* **Exercise aim**:
Please reproduce word for word the part of the items that opens with the line containing "Start playback with" and ends with the line containing "Action: pyautogui.click(x=417, y=293)", including both of those lines.

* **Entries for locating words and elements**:
------------

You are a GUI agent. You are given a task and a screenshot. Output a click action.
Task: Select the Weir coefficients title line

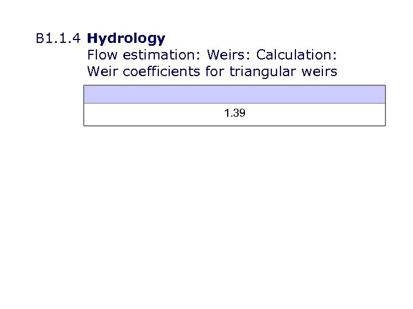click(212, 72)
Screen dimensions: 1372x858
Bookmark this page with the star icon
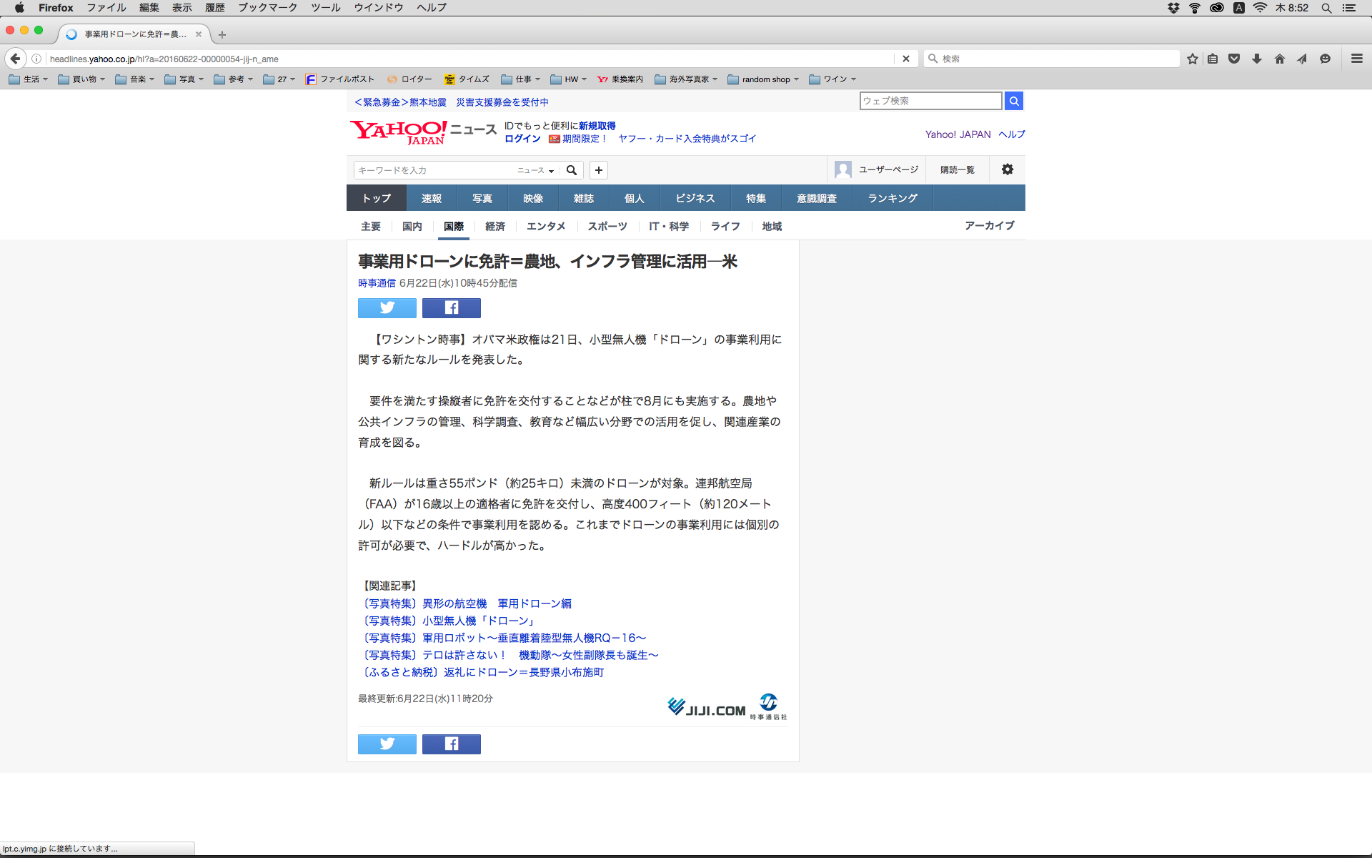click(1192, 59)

------------

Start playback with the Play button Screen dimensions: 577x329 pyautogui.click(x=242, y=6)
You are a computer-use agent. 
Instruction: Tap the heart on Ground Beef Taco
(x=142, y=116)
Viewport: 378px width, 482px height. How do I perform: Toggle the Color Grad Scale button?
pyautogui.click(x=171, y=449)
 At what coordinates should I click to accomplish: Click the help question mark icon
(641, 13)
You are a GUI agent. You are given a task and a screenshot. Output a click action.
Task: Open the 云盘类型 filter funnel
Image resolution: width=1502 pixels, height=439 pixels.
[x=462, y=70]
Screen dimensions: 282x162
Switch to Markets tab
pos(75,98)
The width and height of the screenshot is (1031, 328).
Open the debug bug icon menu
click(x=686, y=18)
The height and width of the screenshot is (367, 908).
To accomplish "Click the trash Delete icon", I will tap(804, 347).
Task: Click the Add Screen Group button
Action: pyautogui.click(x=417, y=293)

------------

* **Written solution**:
Start playback with the Play button Screen dimensions: 577x329 pyautogui.click(x=242, y=6)
You are a computer-use agent. 
Instruction: Tap the heart on Ground Beef Taco
(x=142, y=116)
Viewport: 378px width, 482px height. How do I perform: Toggle the Color Grad Scale button?
pyautogui.click(x=171, y=449)
 At what coordinates should I click to accomplish: Click the help question mark icon
(641, 13)
You are a GUI agent. You are given a task and a screenshot. Output a click action.
Task: Open the 云盘类型 filter funnel
Image resolution: width=1502 pixels, height=439 pixels.
[x=462, y=70]
Screen dimensions: 282x162
Switch to Markets tab
pos(75,98)
The width and height of the screenshot is (1031, 328).
Open the debug bug icon menu
click(x=686, y=18)
The height and width of the screenshot is (367, 908).
To accomplish "Click the trash Delete icon", I will tap(804, 347).
Task: Click the Add Screen Group button
Action: pyautogui.click(x=417, y=293)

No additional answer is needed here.